|Alameda County Supervisor Nate Miley|
ALCO BOARD OF SUPERVISORS | Alameda County Supervisor Nate Miley said implicit bias definitely exists when it comes to law enforcement suspecting some Muslims of terrorist activities. Moments later, the excitable District Four supervisor asked a surveillance opponent, who is Muslim, “Do you think terrorism exists?”
Miley directed the question to Mohamad Shehk, a communication director for Critical Resistance, a group dedicated to eliminating the prison industrial complex. Shehk was a public speaker who addressed the Alameda County Board of Supervisors last week on the issue of federal funding for anti-terrorism in the county, including Urban Shield, the regional terrorist preparedness gathering held annually in Pleasanton.
“I think the way in which we view terrorism is greatly over-exaggerated,” said Shehk.
“You didn’t answer the question, but you do think that it exists?” said Miley. “You’re just saying it’s over-exaggerated. Thank you. All I’m saying is people need to be prepared for it. Thank you. You answered the question.”
But, Shehk continued. “If you can answer me the last time we had a terrorist attack in Alameda County versus the last time we’ve had police killings?”

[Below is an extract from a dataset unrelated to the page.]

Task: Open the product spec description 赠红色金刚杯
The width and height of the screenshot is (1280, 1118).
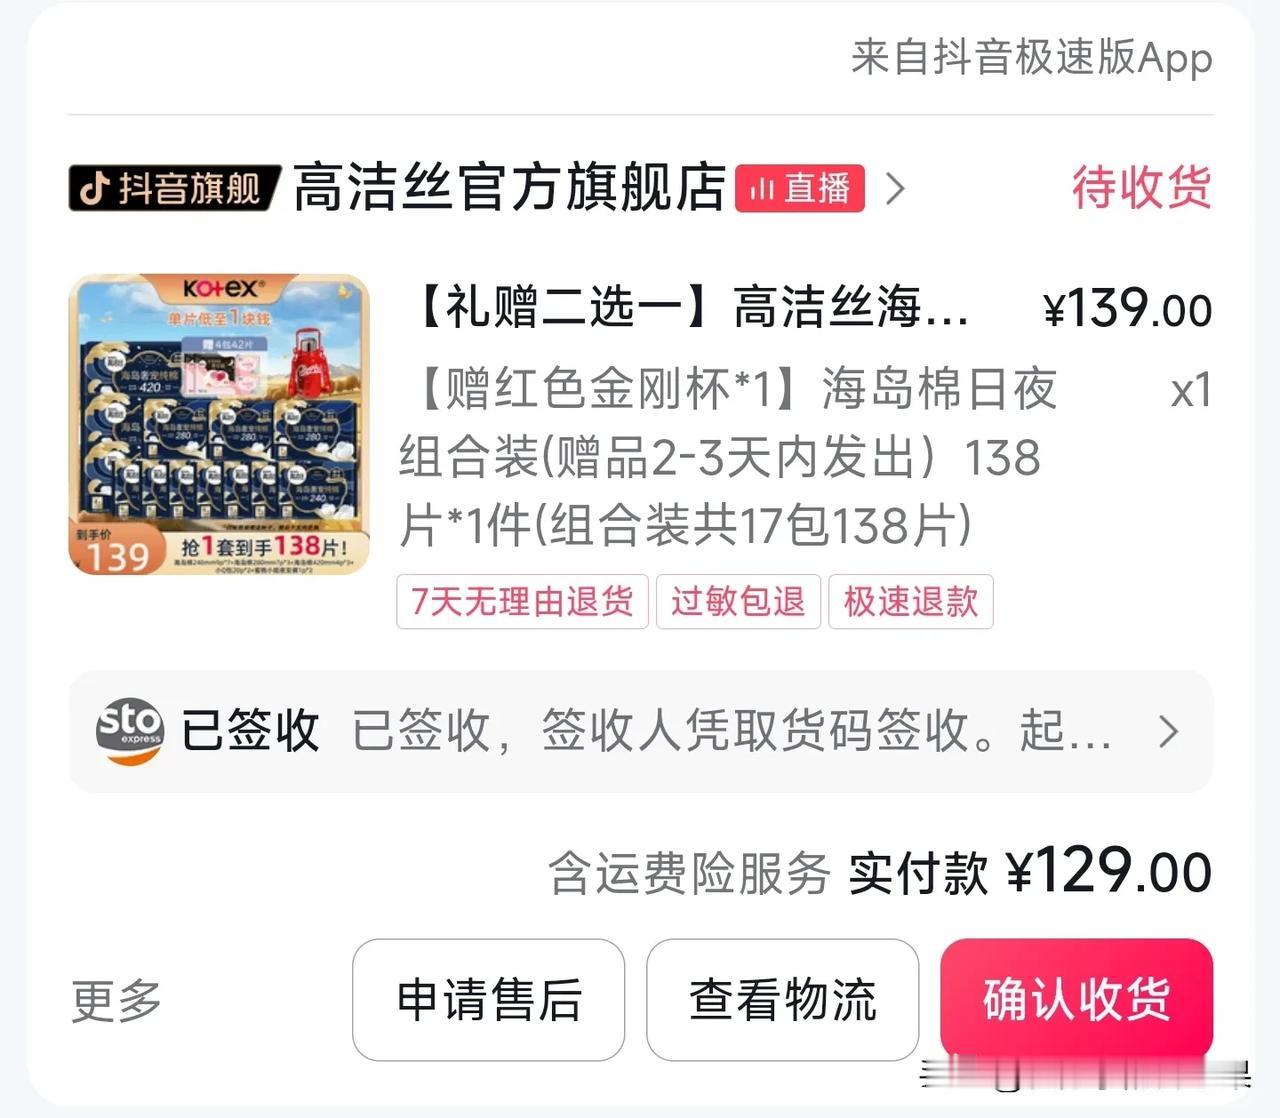Action: [728, 457]
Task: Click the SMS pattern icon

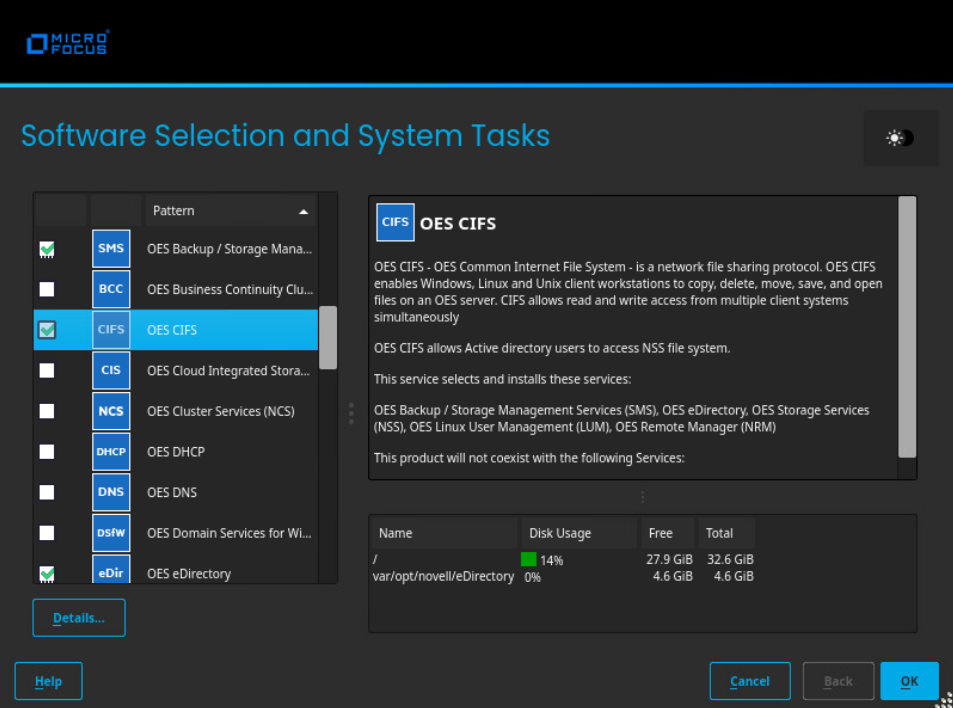Action: click(x=111, y=248)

“Point!” Miley interrupted. “That’s the point.”
In an interview, Shehk said the question was odd and offensive. “He completely dismissed the way in which the war on terror itself has been the greatest terrorism of the past decade, claiming the lives of over a million Muslims across the globe,” said Shehk. “Not to mention the profiling, surveillance, and policing practices that have been used not only against Muslims here in the U.S., but against Black and Brown people more generally, particularly post-9/11.
“The constructed threats to public safety of the Muslim ‘terrorist,’ just as with the Latino ‘illegal immigrant’ and the Black ‘criminal,’ is how programs like Urban Shield justify themselves, providing the state more tools and tactics to target and control our communities.”
Before the exchange, Miley offered strong support for law enforcement and specifically Urban Shield. “I do think Urban Shield is something that is appropriate for Alameda County and for the the Sheriff’s Department,” he said. “Reasonable people are going to disagree on that and I don’t mind being on the side that says public safety is extremely important. It’s extremely important and those folks who don’t share that, I respect them, but I have a different opinion.”